--- EXERCISE REQUIREMENTS ---
The data should be printed again, exactly.

--- TASK DATA ---

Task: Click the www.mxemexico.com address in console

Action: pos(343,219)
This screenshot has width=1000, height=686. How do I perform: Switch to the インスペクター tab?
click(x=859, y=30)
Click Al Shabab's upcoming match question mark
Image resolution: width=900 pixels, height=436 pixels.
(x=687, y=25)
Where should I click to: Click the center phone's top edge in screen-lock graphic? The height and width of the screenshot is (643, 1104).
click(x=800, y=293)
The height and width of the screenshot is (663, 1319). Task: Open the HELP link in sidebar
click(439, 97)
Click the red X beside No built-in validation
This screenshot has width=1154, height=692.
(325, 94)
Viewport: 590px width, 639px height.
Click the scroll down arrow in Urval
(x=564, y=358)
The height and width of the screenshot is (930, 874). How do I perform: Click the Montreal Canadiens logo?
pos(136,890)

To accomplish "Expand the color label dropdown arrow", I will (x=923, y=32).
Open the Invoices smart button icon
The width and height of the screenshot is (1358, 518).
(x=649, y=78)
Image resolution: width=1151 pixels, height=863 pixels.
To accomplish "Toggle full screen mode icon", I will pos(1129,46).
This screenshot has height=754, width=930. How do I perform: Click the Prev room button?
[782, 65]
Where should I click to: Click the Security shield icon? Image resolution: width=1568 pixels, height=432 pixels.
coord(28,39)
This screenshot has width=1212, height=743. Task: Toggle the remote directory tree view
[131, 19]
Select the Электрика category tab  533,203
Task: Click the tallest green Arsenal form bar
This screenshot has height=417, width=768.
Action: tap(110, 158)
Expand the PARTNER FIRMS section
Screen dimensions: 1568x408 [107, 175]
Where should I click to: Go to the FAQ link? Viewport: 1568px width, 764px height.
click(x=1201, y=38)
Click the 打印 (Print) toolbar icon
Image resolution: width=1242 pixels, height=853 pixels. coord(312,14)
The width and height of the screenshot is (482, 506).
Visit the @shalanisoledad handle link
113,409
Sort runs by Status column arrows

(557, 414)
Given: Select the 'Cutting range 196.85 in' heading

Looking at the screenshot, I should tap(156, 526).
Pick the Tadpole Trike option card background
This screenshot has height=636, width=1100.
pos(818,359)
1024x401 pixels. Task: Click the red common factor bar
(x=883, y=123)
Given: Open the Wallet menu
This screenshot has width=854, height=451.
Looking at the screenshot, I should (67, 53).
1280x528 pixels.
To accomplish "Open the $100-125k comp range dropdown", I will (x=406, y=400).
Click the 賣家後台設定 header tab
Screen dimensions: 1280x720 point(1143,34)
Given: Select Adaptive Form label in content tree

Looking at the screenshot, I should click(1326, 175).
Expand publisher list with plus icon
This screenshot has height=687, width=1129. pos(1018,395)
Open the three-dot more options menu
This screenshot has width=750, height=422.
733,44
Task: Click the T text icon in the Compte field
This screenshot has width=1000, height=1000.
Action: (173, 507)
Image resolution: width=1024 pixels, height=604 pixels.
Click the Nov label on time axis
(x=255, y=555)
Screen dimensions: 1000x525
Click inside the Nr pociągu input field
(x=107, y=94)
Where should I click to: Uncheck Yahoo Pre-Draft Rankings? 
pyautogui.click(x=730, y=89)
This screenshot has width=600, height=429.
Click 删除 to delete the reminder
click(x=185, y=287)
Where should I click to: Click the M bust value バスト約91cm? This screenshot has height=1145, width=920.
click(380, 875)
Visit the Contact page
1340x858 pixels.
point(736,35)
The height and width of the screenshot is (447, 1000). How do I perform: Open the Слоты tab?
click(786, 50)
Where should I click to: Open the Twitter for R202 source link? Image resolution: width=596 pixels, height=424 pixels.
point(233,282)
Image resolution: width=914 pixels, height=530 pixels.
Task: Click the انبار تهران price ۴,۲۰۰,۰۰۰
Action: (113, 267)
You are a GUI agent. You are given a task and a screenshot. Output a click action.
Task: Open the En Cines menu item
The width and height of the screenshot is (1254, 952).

--- EXERCISE ANSWER ---
Task: Click the www.mxemexico.com address in console

Action: pos(343,219)
This screenshot has width=1000, height=686. How do I perform: Switch to the インスペクター tab?
click(x=859, y=30)
Click Al Shabab's upcoming match question mark
Image resolution: width=900 pixels, height=436 pixels.
(x=687, y=25)
Where should I click to: Click the center phone's top edge in screen-lock graphic? The height and width of the screenshot is (643, 1104).
click(x=800, y=293)
The height and width of the screenshot is (663, 1319). Task: Open the HELP link in sidebar
click(439, 97)
Click the red X beside No built-in validation
This screenshot has width=1154, height=692.
(325, 94)
Viewport: 590px width, 639px height.
Click the scroll down arrow in Urval
(x=564, y=358)
The height and width of the screenshot is (930, 874). How do I perform: Click the Montreal Canadiens logo?
pos(136,890)

To accomplish "Expand the color label dropdown arrow", I will (x=923, y=32).
Open the Invoices smart button icon
The width and height of the screenshot is (1358, 518).
(x=649, y=78)
Image resolution: width=1151 pixels, height=863 pixels.
To accomplish "Toggle full screen mode icon", I will pos(1129,46).
This screenshot has height=754, width=930. How do I perform: Click the Prev room button?
[782, 65]
Where should I click to: Click the Security shield icon? Image resolution: width=1568 pixels, height=432 pixels.
coord(28,39)
This screenshot has width=1212, height=743. Task: Toggle the remote directory tree view
[131, 19]
Select the Электрика category tab  533,203
Task: Click the tallest green Arsenal form bar
This screenshot has height=417, width=768.
Action: tap(110, 158)
Expand the PARTNER FIRMS section
Screen dimensions: 1568x408 [107, 175]
Where should I click to: Go to the FAQ link? Viewport: 1568px width, 764px height.
click(x=1201, y=38)
Click the 打印 (Print) toolbar icon
Image resolution: width=1242 pixels, height=853 pixels. coord(312,14)
The width and height of the screenshot is (482, 506).
Visit the @shalanisoledad handle link
113,409
Sort runs by Status column arrows

(557, 414)
Given: Select the 'Cutting range 196.85 in' heading

Looking at the screenshot, I should tap(156, 526).
Pick the Tadpole Trike option card background
This screenshot has height=636, width=1100.
pos(818,359)
1024x401 pixels. Task: Click the red common factor bar
(x=883, y=123)
Given: Open the Wallet menu
This screenshot has width=854, height=451.
Looking at the screenshot, I should (67, 53).
1280x528 pixels.
To accomplish "Open the $100-125k comp range dropdown", I will (x=406, y=400).
Click the 賣家後台設定 header tab
Screen dimensions: 1280x720 point(1143,34)
Given: Select Adaptive Form label in content tree

Looking at the screenshot, I should click(1326, 175).
Expand publisher list with plus icon
This screenshot has height=687, width=1129. pos(1018,395)
Open the three-dot more options menu
This screenshot has width=750, height=422.
733,44
Task: Click the T text icon in the Compte field
This screenshot has width=1000, height=1000.
Action: (173, 507)
Image resolution: width=1024 pixels, height=604 pixels.
Click the Nov label on time axis
(x=255, y=555)
Screen dimensions: 1000x525
Click inside the Nr pociągu input field
(x=107, y=94)
Where should I click to: Uncheck Yahoo Pre-Draft Rankings? 
pyautogui.click(x=730, y=89)
This screenshot has width=600, height=429.
Click 删除 to delete the reminder
click(x=185, y=287)
Where should I click to: Click the M bust value バスト約91cm? This screenshot has height=1145, width=920.
click(380, 875)
Visit the Contact page
1340x858 pixels.
point(736,35)
The height and width of the screenshot is (447, 1000). How do I perform: Open the Слоты tab?
click(786, 50)
Where should I click to: Open the Twitter for R202 source link? Image resolution: width=596 pixels, height=424 pixels.
point(233,282)
Image resolution: width=914 pixels, height=530 pixels.
Task: Click the انبار تهران price ۴,۲۰۰,۰۰۰
Action: (113, 267)
You are a GUI agent. You are given a task and a screenshot. Output a click action.
Task: Open the En Cines menu item
The width and height of the screenshot is (1254, 952).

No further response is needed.